Typically at a 20Hz logging rate, i.e. writing out every 5th incoming packet I don’t see any issues. However at higher logging rates like 50Hz or 75Hz I often see the following IO exceptions a couple of seconds after data logging starts.


IO exception
    #### Exception System.IO.IOException - CLR_E_FILE_IO (6) ####
    #### Message: 
    #### Microsoft.SPOT.IO.NativeFileStream::Write [IP: 0000] ####
    #### System.IO.FileStream::Write [IP: 002a] ####
    #### FTIHydraLogger.Program::RecordData [IP: 0017] ####
    #### FTIHydraLogger.Program::StartLogging [IP: 00cb] ####
A first chance exception of type 'System.IO.IOException' occurred in Microsoft.SPOT.IO.dll

There’ll be a flood of about 30 of these exceptions and then the system freezes. The exception info doesn’t give any details on the actual nature of the file IO error.

Invariably the SD card will then need a chkdsk and often a format before it becomes usable in the Hydra again.

20Hz @ 100bytes ~ 2KB/s
50Hz @ 100bytes ~ 5KB/s

I’m assuming the maximum throughput surely can’t be as low as somewhere between 2 - 5KB/s?

I’m using the following code to write out the data, i.e. a single call to Write() with a 100byte buffer.


void RecordData()
{
	if (_dataLogFile != null)
	{
		try
		{
			_dataLogFile.Write(_data.GetBuffer(), 0, Data.RAW_PACKET_SIZE);

			if (_fileFlushingTimer.PeriodElapsed(_fileFlushingPeriod))
				_dataLogFile.Flush();
		}
		catch (Exception ex)
		{
			Debug.Print("IO exception");
		}
	}
}

Thanks

Is it a multithreaded application?

You sure you arent opening a file thats already open? I think thats what architect is asking :o)

Instead of doing it every 100 bytes why dont you write every 10 seconds or at a different timed interval. For example store all the incoming data in memory, every 10 seconds open the file and write the data, clear the memory and start again. This will prevent you trying to open a file before it been released, at higher bitrates you might find your program is opening the file before the close has completed which causes the IO error.

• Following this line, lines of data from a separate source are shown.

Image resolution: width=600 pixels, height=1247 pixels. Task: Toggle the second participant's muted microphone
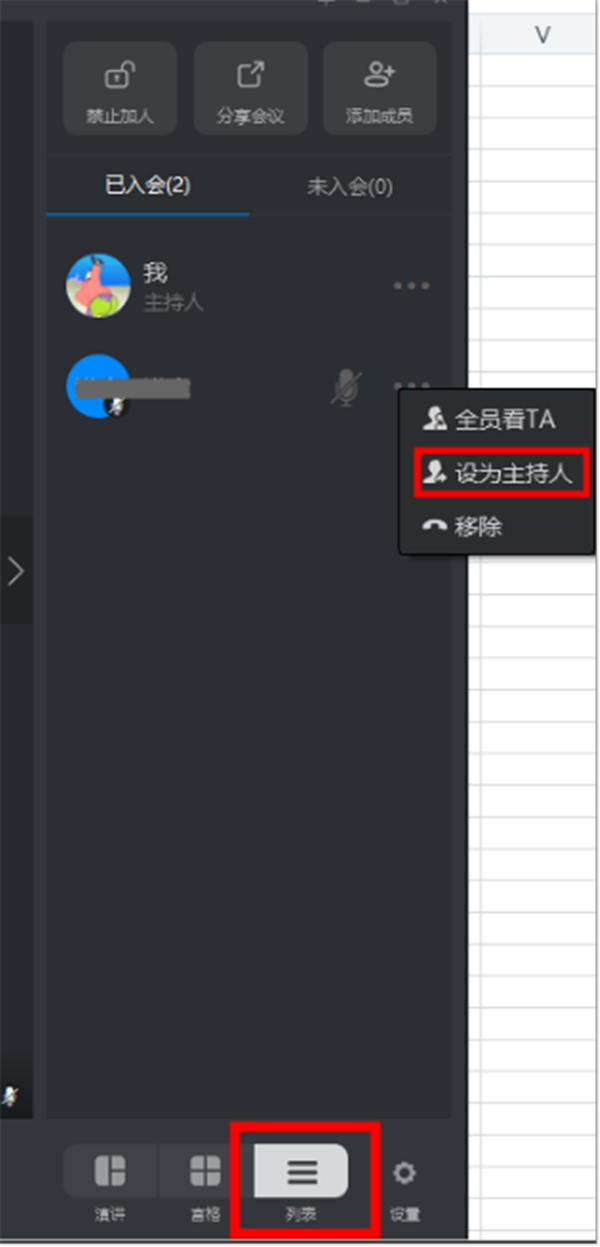pyautogui.click(x=346, y=387)
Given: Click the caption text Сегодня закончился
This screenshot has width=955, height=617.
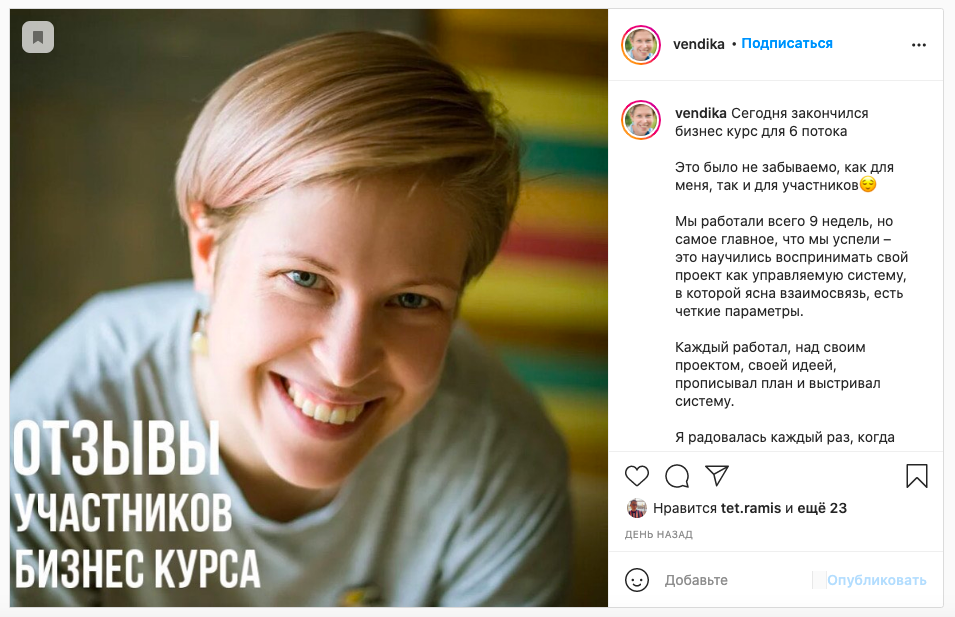Looking at the screenshot, I should coord(800,113).
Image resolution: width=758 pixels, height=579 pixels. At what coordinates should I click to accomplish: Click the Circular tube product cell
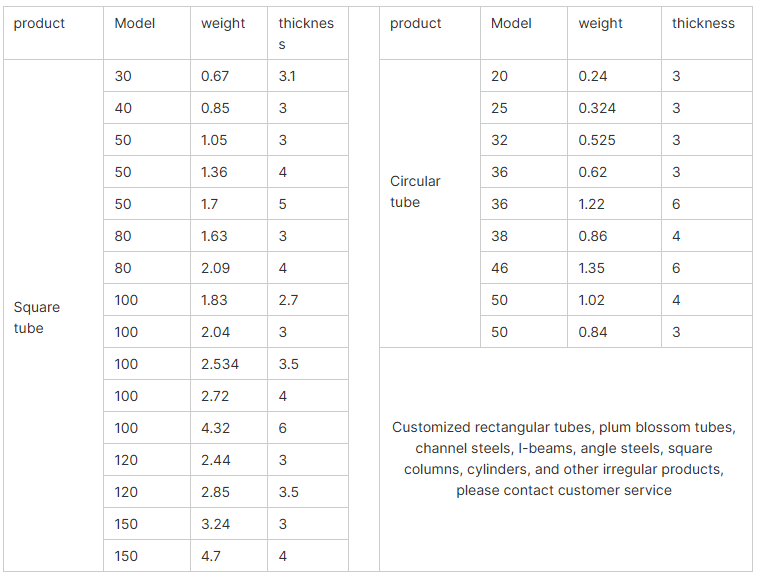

Also double check any error handling in your file write function ensures that any opened files have been closed. You dont want to leave a file open and in limbo :o)

Paul

There is a single thread created during ProgramStarted which does all the data logging, i.e. retrieving incoming serial data, sampling some analog and digital ports and then writing out the 100byte packet to the SD card.

The main thread which calls ProgramStarted is only used to service a digital input interrupt, so it’s not the case that multiple threads are contending for SD IO access etc.

No the file _dataLogFile is only opened once during startup in ProgramStarted before the data logging thread is created. So during logging the file is already open and it’s simply issuing a Write() call on a 100byte buffer.

What sort of IO throughput in this sort of scenairo have others seen with Hydra and GHI’s SD card module?

Is it a short bit of code that you can post?

I am worried that you are opening the file in one function and then writing to it in another after its been release by garbage collection. Either that or It also sounds to me like your opening the file in one thread and then writing to it from another thread which could cause issues. Try opening the file in the same thread that your writing from if thats possible :o)

Paul

@ Bodwad -

The _dataLogFile is a member of the Program class, so it never goes out of scope. It is created and the file opened by the main thread during the call the ProgramStarted and before the data logging thread is created and started.

The RecordData() method is called from the data logging thread at a user defined rate, e.g. 20Hz, 50Hz etc.

The main thread never uses _dataLogFile after creating it, the only access to it is the call to Write() from the data logging thread, so there is no thread contention over _dataLogFile.

As I mentioned at lower data rates, e.g. 20Hz ~ 2KB/s and close to 50Hz ~ 5KB/s everything works fine and it will log for hours without seeing these IO exceptions.

But pretty much anything over 50Hz then starts showing these IO exceptions.

@ Sean - I don’t remember exactly, but I think Wouter did some tests and posted performance numbers related to SD on the forum.
Although it might be only for his SD RLP code.